To this day, Paul Tracy believes he was the actual winner of the 2002 Indianapolis 500 after he passed the leader, Castroneves, on lap 199 of the 200-lap race. But that pass was disallowed when officials ruled the pass came after Buddy Lazier and Laurent Redon crashed in the second turn just a moment earlier and the yellow light was ordered for caution. That gave the win to Castroneves, but the dispute waged through appeals until then-Indy Racing League CEO Tony George made the final determination that Castroneves was the winner.

Eight years later, Tracy is back for his seventh 500. This will be his second Indy since that fateful decision in '02 and his second attempt for KV Racing Technology and his pal Jimmy Vasser.

Tracy finished ninth last year, and at 41 his best days as a driver are in the past, but this is a team and a driver capable to being a factor late in the race.

There has been no better driver at the start of the season than Australia's Will Power at Team Penske. He won the first two races of the season and has an impressive lead in the IndyCar Series points race. Driving for the winningest team owner in Indy 500 history -- Roger Penske -- could be enough to make Power a favorite to win the race after he finished fifth last year.

Both Dixon and Franchitti are the best of the best in the IndyCar Series and both are former Indy 500 winners. Franchitti drove to victory in the rain-shortened '07 race and Dixon followed with an impressive win in '08. They are among my picks to win at Indy this year, with an edge going to Dixon following his impressive oval-track victory at Kansas.

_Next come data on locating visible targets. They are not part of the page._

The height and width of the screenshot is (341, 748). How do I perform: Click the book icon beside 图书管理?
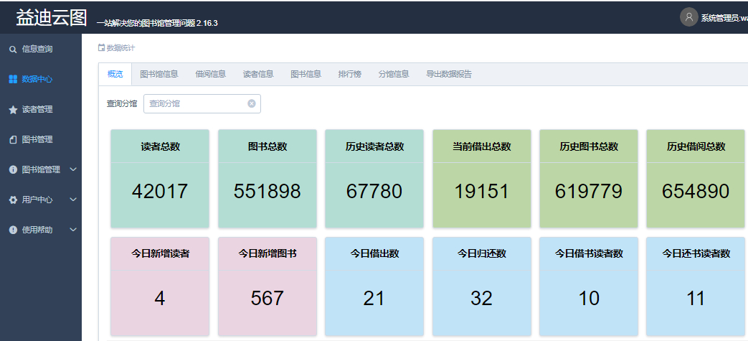[x=13, y=140]
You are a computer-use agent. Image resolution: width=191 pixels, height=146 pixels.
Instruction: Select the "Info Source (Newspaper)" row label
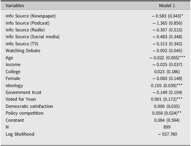[31, 16]
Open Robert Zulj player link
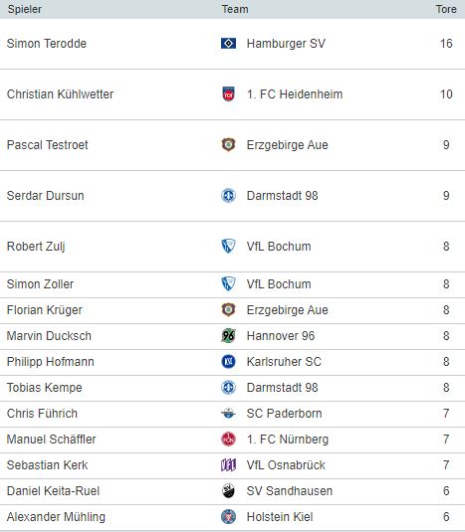Viewport: 465px width, 532px height. point(36,247)
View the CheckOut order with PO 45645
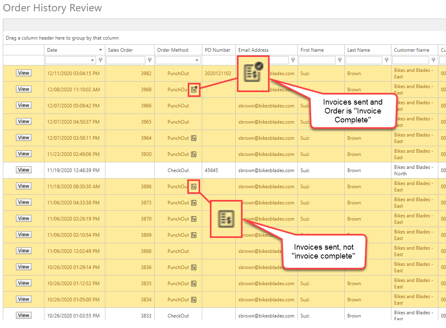The width and height of the screenshot is (446, 328). tap(23, 170)
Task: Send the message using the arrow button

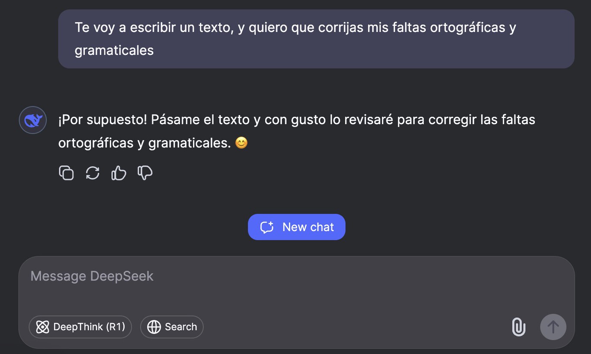Action: pos(553,327)
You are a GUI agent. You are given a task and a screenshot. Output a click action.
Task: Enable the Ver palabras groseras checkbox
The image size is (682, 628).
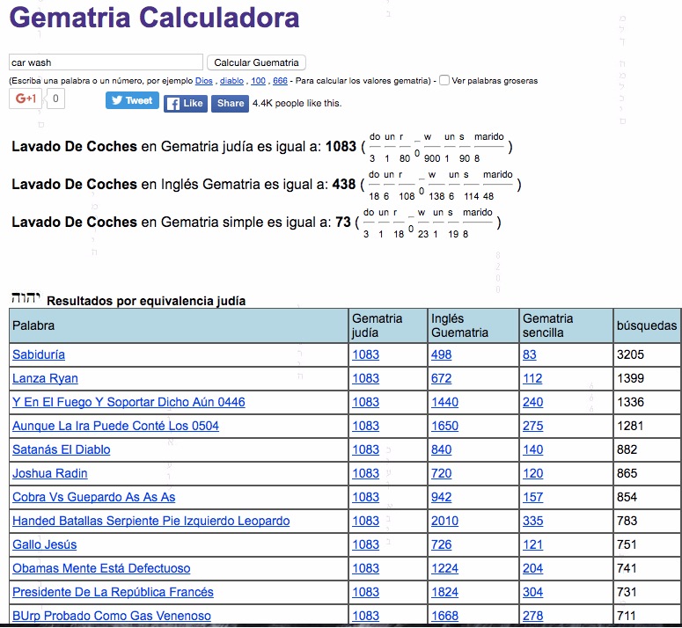click(x=444, y=80)
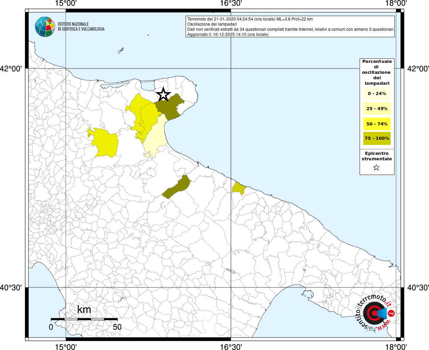This screenshot has width=429, height=350.
Task: Click the isolated yellow municipality furthest west
Action: (105, 143)
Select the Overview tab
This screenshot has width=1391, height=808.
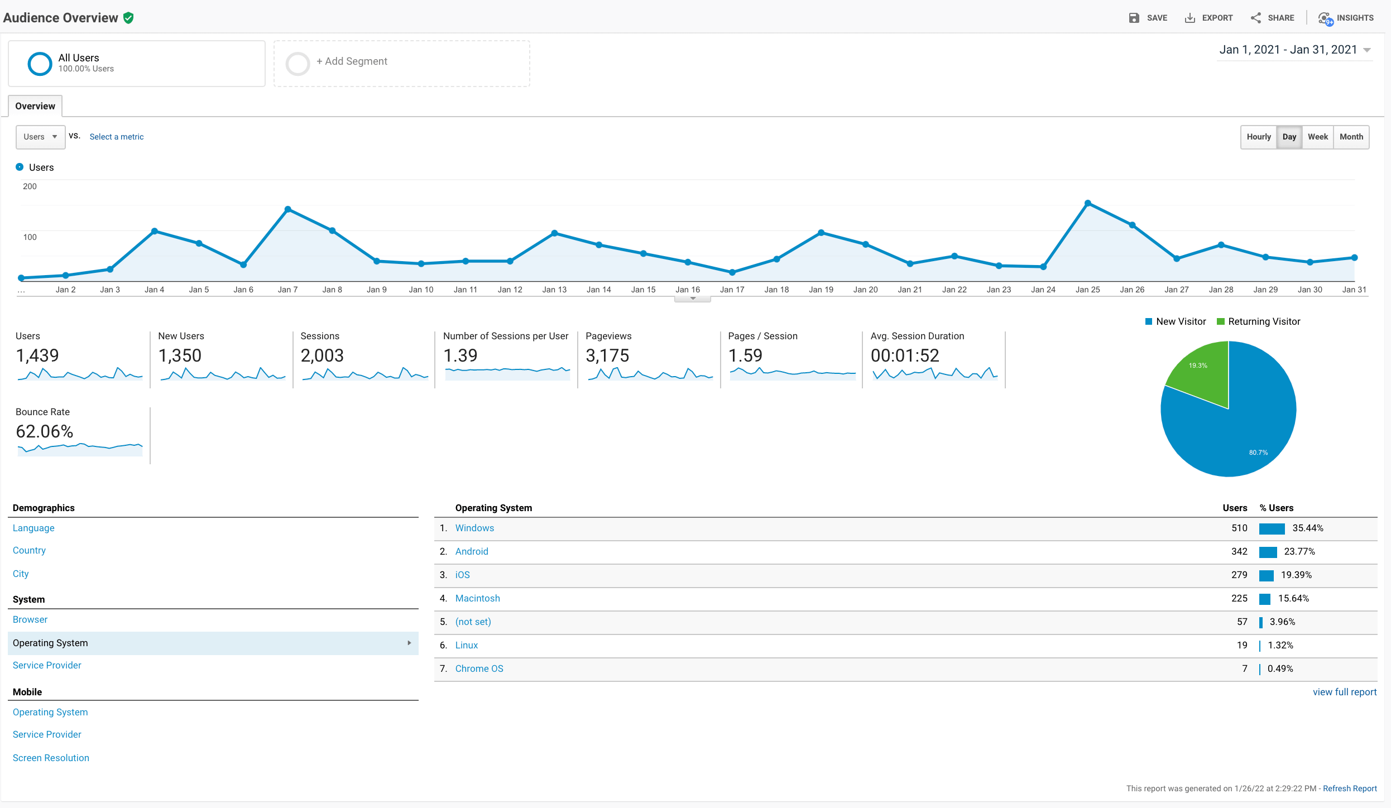[x=35, y=105]

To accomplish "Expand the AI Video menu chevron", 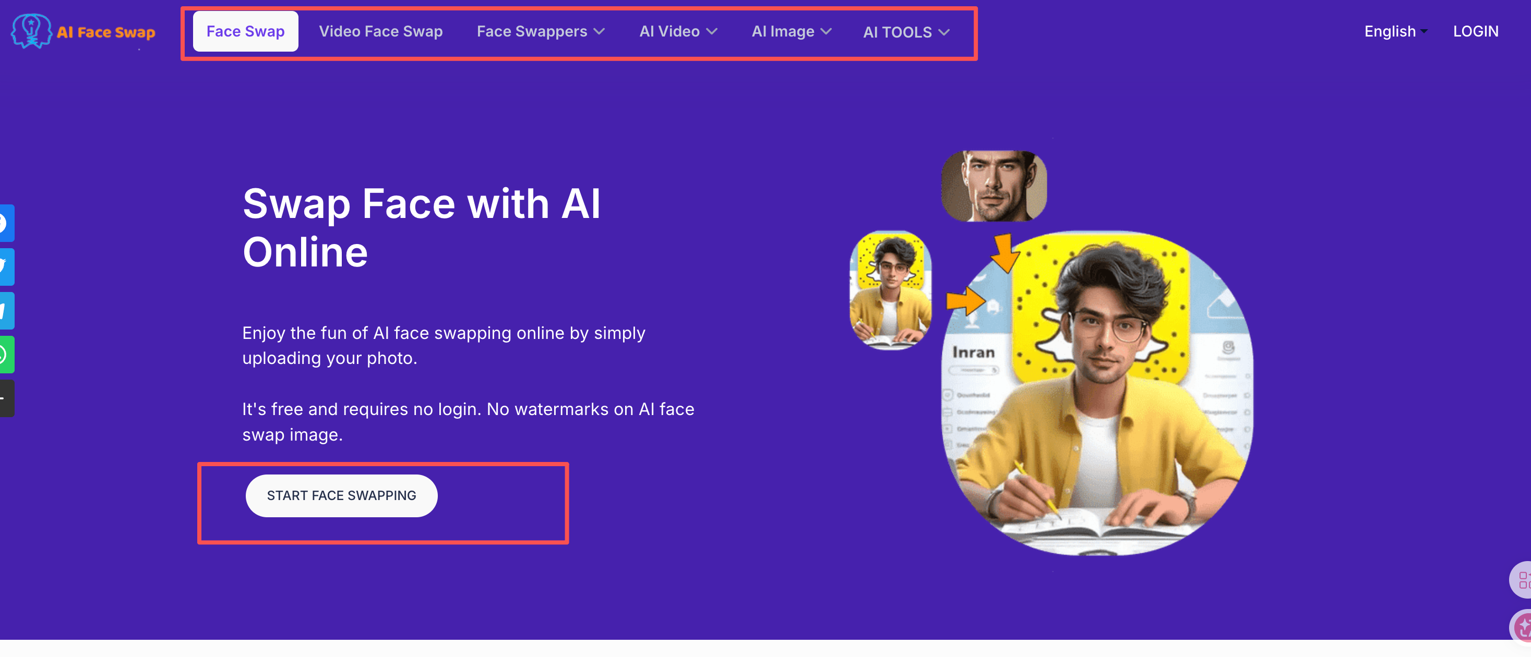I will coord(711,31).
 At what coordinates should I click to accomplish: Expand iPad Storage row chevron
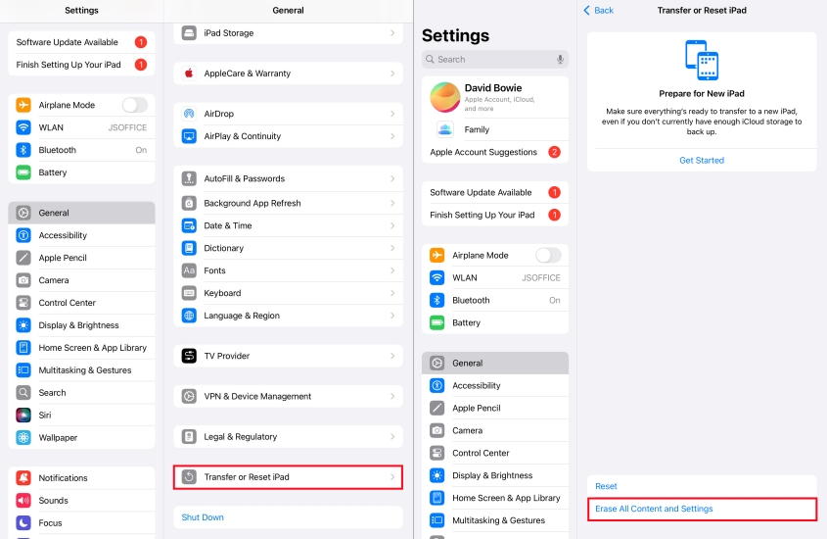(x=392, y=32)
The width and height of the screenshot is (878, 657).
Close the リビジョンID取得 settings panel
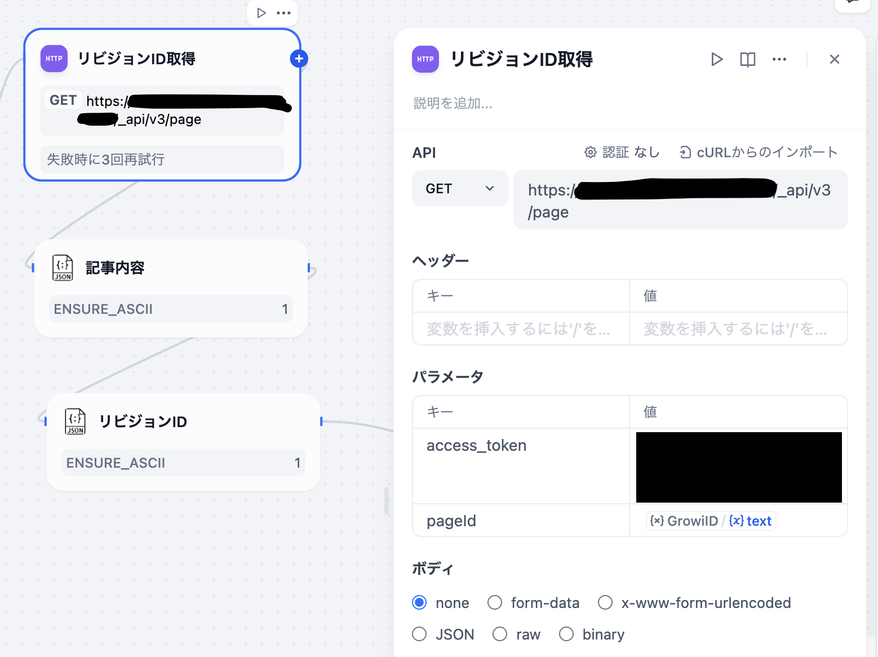pos(834,59)
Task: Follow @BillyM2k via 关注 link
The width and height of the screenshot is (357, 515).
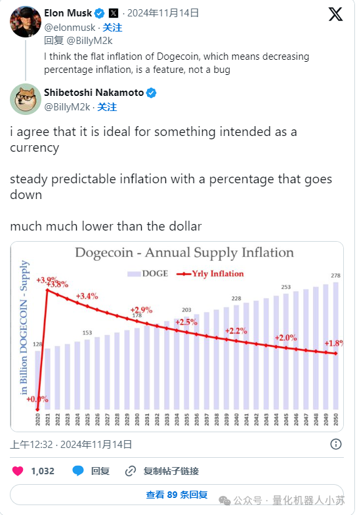Action: (107, 107)
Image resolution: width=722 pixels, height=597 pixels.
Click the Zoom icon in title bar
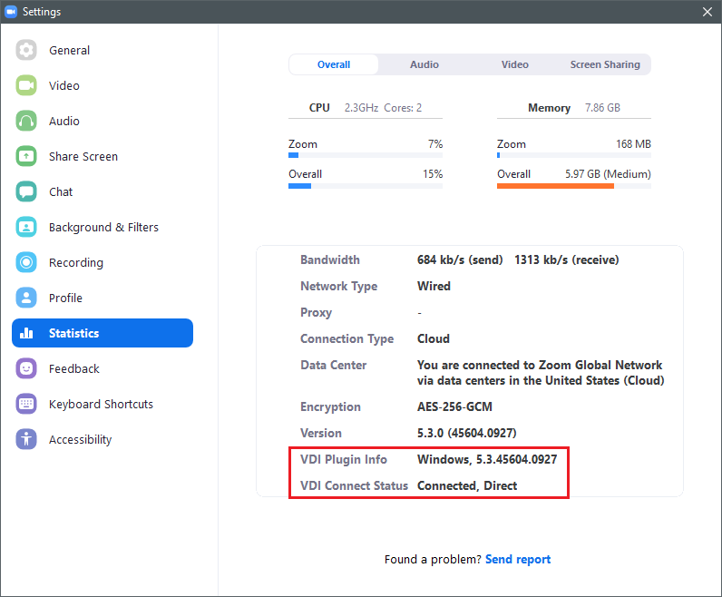pos(11,12)
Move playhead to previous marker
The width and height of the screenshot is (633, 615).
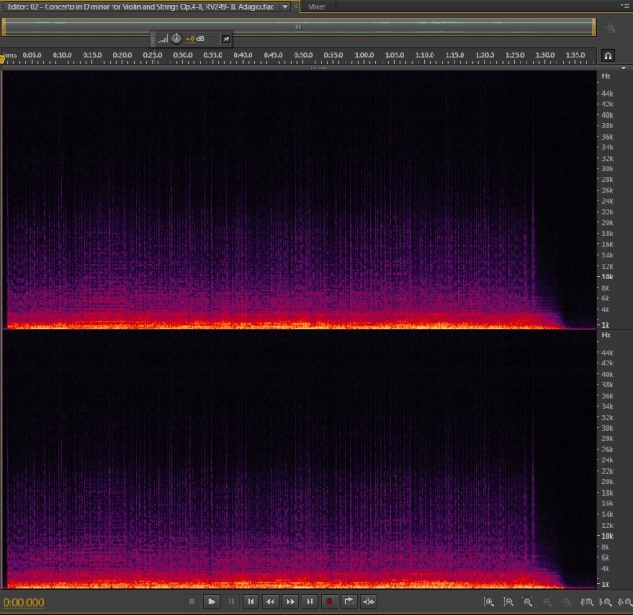click(251, 602)
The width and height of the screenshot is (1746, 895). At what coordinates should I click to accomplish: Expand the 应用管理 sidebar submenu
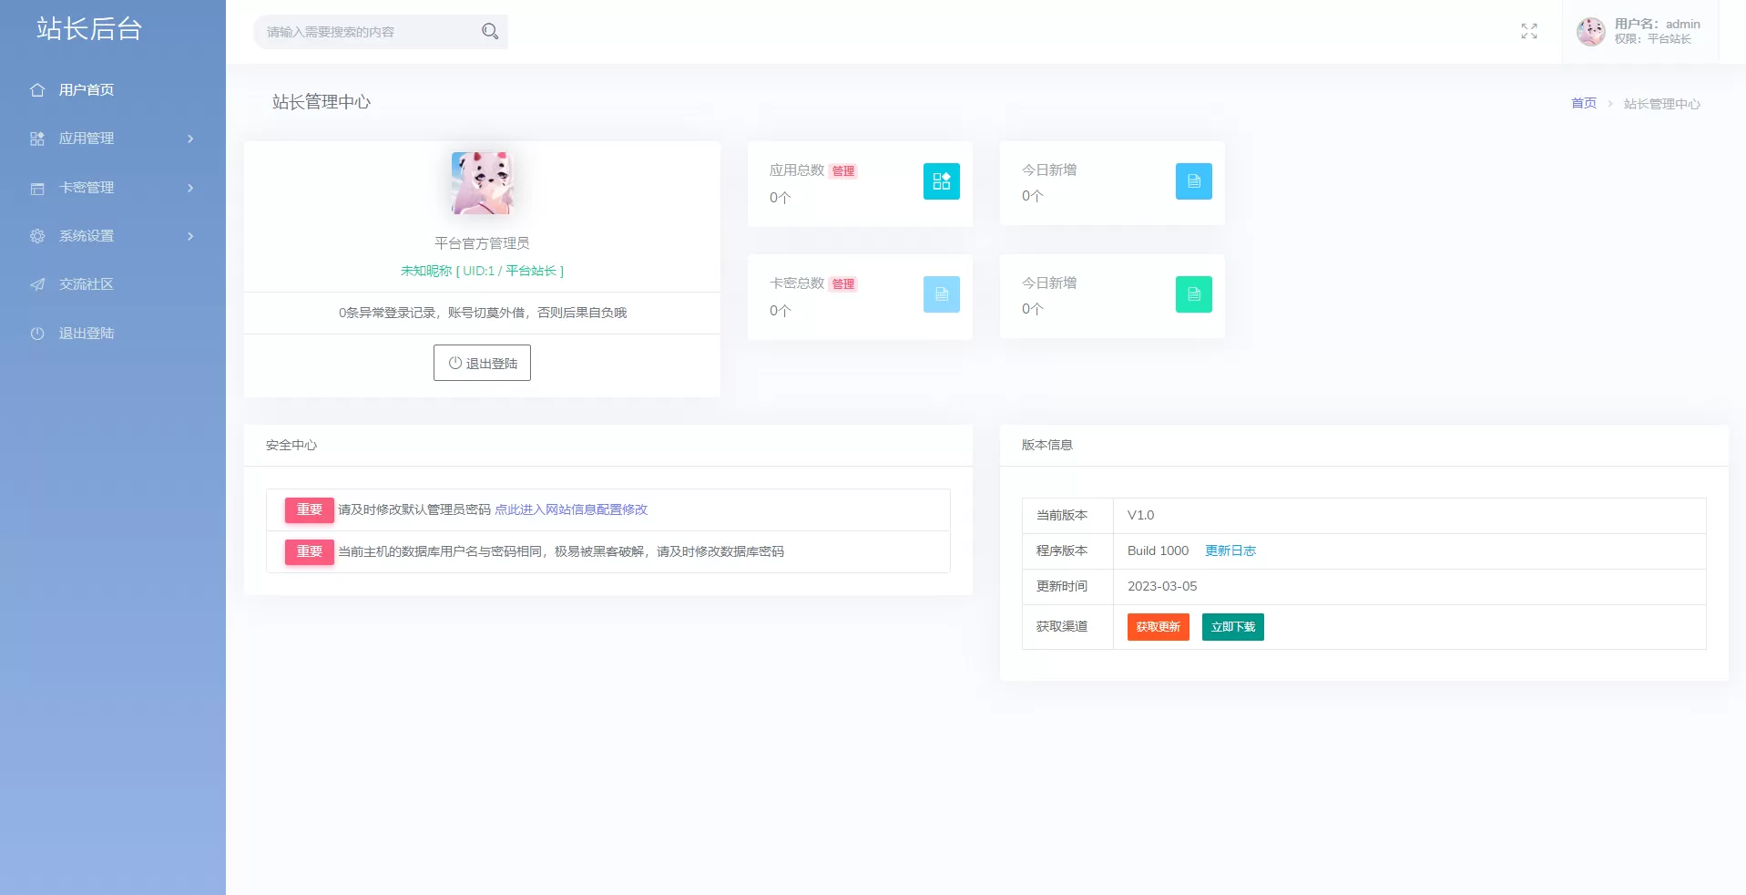[190, 139]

Of course, we're not in Kansas anymore, Toto, so what happens in Kansas stays in Kansas when it comes to the Indianapolis 500.

Sebastian Saavedra, a talented 19-year-old driver from Colombia, will attempt to compete in both races at Indy -- the Firestone Freedom 100 Firestone Indy Lights race on May 28 and the 500 on May 30. If successful, he would join Jeff Simmons in '08 and Canada's Marty Roth, who ran both in '04 and '05.

It's kind of hard to consider a former Indy 500 winner a "darkhorse," but that is the role Dan Wheldon is in as he returns for his eighth Indy 500. Wheldon was the winner of the '05 Indy 500 but probably never got the credit he deserved because of a rookie named Danica Patrick finishing fourth. Wheldon has four top-five finishes, including second place last year.

Also, Vitor Meira returns to Indy after suffering a broken back in last year's race. He has finished second twice -- for Rahal Letterman Racing in '05 and Panther Racing in '08.

Take a look back to Johnny Rutherford's Indianapolis 500 win in '80 and the list of drivers is startling, as 32 of the 33 drivers in the lineup were from the United States. This year, only 10 drivers entered are from the U.S. and a few of those may not be in the starting lineup.

The Indy 500 remains the world's biggest race, but for it to truly regain its stature in America, it needs more drivers from the U.S. so that the fans from Bloomington Speedway and Kokomo Speedway have somebody they can relate to.

For the first time since the day preceding him being named president of the Indianapolis Motor Speedway in '90, George returns without a management position at the track. He remains a shareholder in the Indianapolis Motor Speedway Corporation but he resigned his position on the IMS Board of Directors at the end of last year. George has been in self-imposed exile ever since but returns as a car owner for his stepson, Ed Carpenter, at Vision Racing in a joint arrangement with Panther Racing.

George was ousted from power by his three sisters and mother, who make up the board of directors, just two days after last year's Indy 500. His return proves there is no drama like family drama.